A series of episodes of NBC’s “Dateline” surrounding the murders of Elizabeth "Betsy" Faria in Lincoln County in 2011 and Louis Gumpenberger in St. Charles County in 2016 will be turned into a scripted TV series that will focus on Pamela Hupp, NBC announced this week.
Hupp is serving a sentence of life in prison without parole for Gumpenberger's fatal shooting at her O'Fallon, Mo., home. Prosecutors said his death was part of her amateurish plot to divert attention from herself in a re-investigation of the Faria murder.
They say she was trolling St. Charles County pretending to be a Dateline producer in an attempt to lure an unsuspecting visitor into her SUV, and then her home.

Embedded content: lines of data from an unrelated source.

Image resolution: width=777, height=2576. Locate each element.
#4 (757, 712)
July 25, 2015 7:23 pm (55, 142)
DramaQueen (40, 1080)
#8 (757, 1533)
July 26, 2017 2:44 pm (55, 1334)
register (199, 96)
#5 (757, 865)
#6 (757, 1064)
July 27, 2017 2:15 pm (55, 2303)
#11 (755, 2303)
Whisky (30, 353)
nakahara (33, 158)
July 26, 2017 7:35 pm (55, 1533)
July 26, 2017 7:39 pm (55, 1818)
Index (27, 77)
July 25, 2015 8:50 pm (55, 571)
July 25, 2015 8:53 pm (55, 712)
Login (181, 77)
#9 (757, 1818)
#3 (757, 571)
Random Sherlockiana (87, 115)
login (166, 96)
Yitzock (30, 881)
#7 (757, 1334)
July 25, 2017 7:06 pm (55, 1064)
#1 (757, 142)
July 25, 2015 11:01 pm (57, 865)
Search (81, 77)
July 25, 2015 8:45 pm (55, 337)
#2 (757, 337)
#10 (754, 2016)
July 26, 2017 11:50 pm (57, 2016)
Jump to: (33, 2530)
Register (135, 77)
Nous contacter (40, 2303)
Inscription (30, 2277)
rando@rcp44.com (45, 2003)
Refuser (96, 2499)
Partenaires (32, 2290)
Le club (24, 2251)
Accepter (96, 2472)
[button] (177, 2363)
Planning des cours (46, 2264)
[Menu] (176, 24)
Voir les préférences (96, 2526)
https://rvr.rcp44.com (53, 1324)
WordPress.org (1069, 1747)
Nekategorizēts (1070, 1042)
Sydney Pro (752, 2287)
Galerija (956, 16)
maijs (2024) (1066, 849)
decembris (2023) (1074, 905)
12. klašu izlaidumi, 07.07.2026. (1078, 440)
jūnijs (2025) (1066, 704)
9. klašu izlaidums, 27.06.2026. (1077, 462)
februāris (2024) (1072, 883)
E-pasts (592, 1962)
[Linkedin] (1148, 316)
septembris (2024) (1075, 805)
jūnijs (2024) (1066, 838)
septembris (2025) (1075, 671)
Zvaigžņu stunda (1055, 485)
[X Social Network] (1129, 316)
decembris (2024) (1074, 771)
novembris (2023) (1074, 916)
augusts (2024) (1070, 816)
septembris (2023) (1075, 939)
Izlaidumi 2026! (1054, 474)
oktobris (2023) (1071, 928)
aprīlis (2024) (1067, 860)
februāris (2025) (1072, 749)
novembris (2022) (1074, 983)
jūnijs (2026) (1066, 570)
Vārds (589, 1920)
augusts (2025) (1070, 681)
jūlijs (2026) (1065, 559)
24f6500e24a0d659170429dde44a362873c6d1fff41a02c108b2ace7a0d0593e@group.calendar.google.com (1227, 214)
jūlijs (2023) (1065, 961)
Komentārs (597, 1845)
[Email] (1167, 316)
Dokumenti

After Hupp got Gumpenberger home, she dialed 911 and pretended that he was trying to kidnap her before shooting him, prosecutors said. She entered what is known as an Alford plea to a murder charge, acknowledging that prosecutors had enough evidence to convict her without admitting guilt. Gumpenberger had mental and physical disabilities from a prior drunken-driving crash.
She has denied killing Faria. But Hupp was the last known person to see Faria alive and had been named the new beneficiary of a $150,000 life insurance policy days before Faria’s murder.
Faria's husband, Russell Faria, was initially convicted of her murder before that conviction was overturned in 2013 and he was acquitted in a retrial. Faria's lawyers were barred from blaming Hupp for the crime in the first trial. Neither side called her to testify in the second, after she changed her story about the Farias and the night of the murder multiple times.
Two insurance companies have agreed to pay just over $2 million to settle Russell Faria's misconduct claims against investigators, including that they failed to properly investigate Hupp.
The Post-Dispatch has investigated the Faria murder with KTVI (Channel 2) since 2013. The case has been featured in other news shows, and a feature-length movie and documentary are reportedly in the works.